-- START Text extract --

Re: EPrints, DSpace or ESpace?

From: David Goodman <dgoodman_at_PRINCETON.EDU>
Date: Tue, 3 Jun 2003 13:50:03 -0400

I can testify personally to one of the strong disincentives, though it
sounds trivial.
I work in an old version of MS Word, which I have customized
extensively with the equally archaic program Word Basic, and I find the
result convenient. The version I use does not automatically make pdfs. I
do have Acrobat; I am also aware I could upgrade to a newer version of
Word.
But apparently the pdfs produced this way do not have full functionality
in ArXiV-like systems (for example, that the source url does not
overprint in the margins the way it does for papers written in TeX.)
Although I have some experience with many of each, I would as soon
change my preferred word processing program as my browser or my email.

Any commercial publisher will gladly take my .doc files and convert
them. ArXiV and similar OAI programs will not. It is more important to
me to write conveniently than to support a particularly inconvenient
version of archiving. I'll contribute to OAI archives when they
accommodate me. To the best of my knowledge, a great many people in the
academic world feel the same.

-- END Text extract --
-- START Rows --

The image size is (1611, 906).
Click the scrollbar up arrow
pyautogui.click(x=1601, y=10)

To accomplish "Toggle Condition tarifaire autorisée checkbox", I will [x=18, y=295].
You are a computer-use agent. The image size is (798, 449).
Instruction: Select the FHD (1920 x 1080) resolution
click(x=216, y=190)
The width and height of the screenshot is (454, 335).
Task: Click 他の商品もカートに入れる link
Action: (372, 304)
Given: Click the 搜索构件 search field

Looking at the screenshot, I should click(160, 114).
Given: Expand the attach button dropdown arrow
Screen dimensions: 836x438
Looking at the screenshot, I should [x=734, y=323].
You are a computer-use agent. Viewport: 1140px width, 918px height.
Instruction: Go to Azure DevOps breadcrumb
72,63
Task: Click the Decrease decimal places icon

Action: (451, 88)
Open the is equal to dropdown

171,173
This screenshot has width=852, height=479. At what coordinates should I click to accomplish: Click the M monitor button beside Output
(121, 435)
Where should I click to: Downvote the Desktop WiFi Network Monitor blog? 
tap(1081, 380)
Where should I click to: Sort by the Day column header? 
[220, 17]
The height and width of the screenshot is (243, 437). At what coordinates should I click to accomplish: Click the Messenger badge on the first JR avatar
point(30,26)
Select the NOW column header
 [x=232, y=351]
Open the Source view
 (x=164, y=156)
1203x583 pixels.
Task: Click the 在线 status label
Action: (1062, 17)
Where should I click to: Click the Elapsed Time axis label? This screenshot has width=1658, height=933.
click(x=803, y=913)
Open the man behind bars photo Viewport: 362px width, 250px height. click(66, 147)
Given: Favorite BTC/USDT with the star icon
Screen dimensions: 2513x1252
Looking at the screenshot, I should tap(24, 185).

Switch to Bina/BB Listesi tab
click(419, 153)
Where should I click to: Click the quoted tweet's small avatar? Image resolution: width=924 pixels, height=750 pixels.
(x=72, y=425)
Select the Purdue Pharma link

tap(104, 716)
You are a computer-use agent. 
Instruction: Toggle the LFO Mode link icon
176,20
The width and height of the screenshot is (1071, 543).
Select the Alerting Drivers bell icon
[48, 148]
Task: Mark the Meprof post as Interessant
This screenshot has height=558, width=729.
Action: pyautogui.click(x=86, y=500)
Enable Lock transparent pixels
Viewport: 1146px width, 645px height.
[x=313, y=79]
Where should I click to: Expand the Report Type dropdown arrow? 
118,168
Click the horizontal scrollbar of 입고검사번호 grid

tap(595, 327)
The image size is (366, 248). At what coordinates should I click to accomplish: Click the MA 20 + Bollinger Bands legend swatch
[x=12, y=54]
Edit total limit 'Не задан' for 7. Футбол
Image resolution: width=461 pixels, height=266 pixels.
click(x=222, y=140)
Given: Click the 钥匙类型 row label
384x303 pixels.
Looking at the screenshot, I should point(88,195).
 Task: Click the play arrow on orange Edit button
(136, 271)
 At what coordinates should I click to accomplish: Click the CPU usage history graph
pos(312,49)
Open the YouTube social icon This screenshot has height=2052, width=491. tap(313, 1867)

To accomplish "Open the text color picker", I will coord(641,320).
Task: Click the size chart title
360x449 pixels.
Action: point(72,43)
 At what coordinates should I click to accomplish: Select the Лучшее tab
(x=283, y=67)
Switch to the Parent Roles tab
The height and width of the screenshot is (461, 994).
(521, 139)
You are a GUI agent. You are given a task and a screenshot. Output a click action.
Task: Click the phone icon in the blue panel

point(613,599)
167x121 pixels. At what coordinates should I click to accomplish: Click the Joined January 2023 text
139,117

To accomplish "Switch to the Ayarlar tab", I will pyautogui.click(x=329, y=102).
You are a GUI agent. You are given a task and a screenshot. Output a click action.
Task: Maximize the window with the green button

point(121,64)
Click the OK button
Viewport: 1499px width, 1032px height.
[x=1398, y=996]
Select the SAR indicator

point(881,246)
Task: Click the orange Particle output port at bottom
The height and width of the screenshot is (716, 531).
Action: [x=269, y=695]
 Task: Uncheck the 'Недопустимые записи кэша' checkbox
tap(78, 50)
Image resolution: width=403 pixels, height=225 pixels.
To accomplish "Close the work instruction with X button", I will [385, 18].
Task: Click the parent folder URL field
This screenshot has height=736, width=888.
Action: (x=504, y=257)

-- END Rows --

* Challenge 1 *
In the message, what program did the writer use to customize the old version of MS Word?
* Challenge 2 *
Reproduce the portion of the message that begins at the words "From: David Goodman" and stops after "sounds trivial.".
The data above is separate from the message.

* Response 1 *
Word Basic.

* Response 2 *
From: David Goodman <dgoodman_at_PRINCETON.EDU>
Date: Tue, 3 Jun 2003 13:50:03 -0400

I can testify personally to one of the strong disincentives, though it
sounds trivial.